◆ **Source text**
.....

I let the test run awhile longer and it finally twice tripped the
segfault error. Gdb showed:

#0  0x00000000004cdd9d in __glist_add (left=0x0, right=0x7f77110165a8,
elt=0x7f772607eb90) at
/home/keeper/work/ganesha/2.4.1-debug/ganeshabuilder/nfs-ganesha/src/include/gsh_list.h:78
78 left->next = elt;

So both using NFS 4.1 and 4.2 clients tripped the assert and segfault
problems.  The totals for the NFS 4.1 client test run was 19 assert
failures and 2 segfault failures.

Eric


On Fri, Nov 11, 2016 at 1:58 AM, Eric Eastman
<[email protected]> wrote:
> I am about 1/2 way through running the 48 hour test using NFS 4.1 on
> the client, and I have had multiple assert failures caused by
> "refcount = -1", but so far I have not seen any segfault failures, so
> the assert failure is in both 4.1 and 4.2, but not in 4.0.  If I don't
> see a segfault failure by tomorrow, I am going to assume the segfault
> failure only happens with 4.2.

.....

◆ **Material provided**
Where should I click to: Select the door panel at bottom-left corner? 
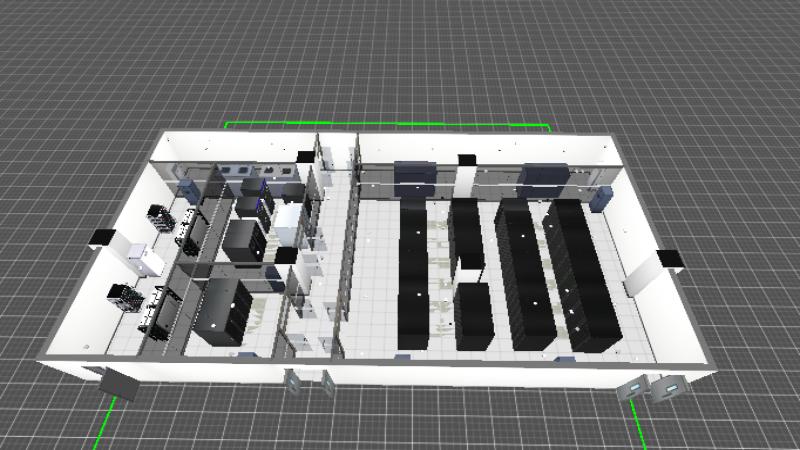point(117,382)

.....

◆ **Set of tasks**
1) Using the NFS test report, decide whether each statement agrees with it, answering yes or no and quoting the words that settle it: (a) The NFS 4.1 client test run had 19 assert failures. (b) The assert failure also showed up with NFS 4.0. (c) Gdb reported the segfault at line 78 of gsh_list.h.
2) From the NFS test report, extract the passage starting with "On Fri, Nov" and going on through "happens with 4.2.".

◆ **Answers below**
1)
(a) Yes: "The totals for the NFS 4.1 client test run was 19 assert failures and 2 segfault failures."
(b) No: "the assert failure is in both 4.1 and 4.2, but not in 4.0."
(c) Yes: "src/include/gsh_list.h:78"

2)
On Fri, Nov 11, 2016 at 1:58 AM, Eric Eastman
<[email protected]> wrote:
> I am about 1/2 way through running the 48 hour test using NFS 4.1 on
> the client, and I have had multiple assert failures caused by
> "refcount = -1", but so far I have not seen any segfault failures, so
> the assert failure is in both 4.1 and 4.2, but not in 4.0.  If I don't
> see a segfault failure by tomorrow, I am going to assume the segfault
> failure only happens with 4.2.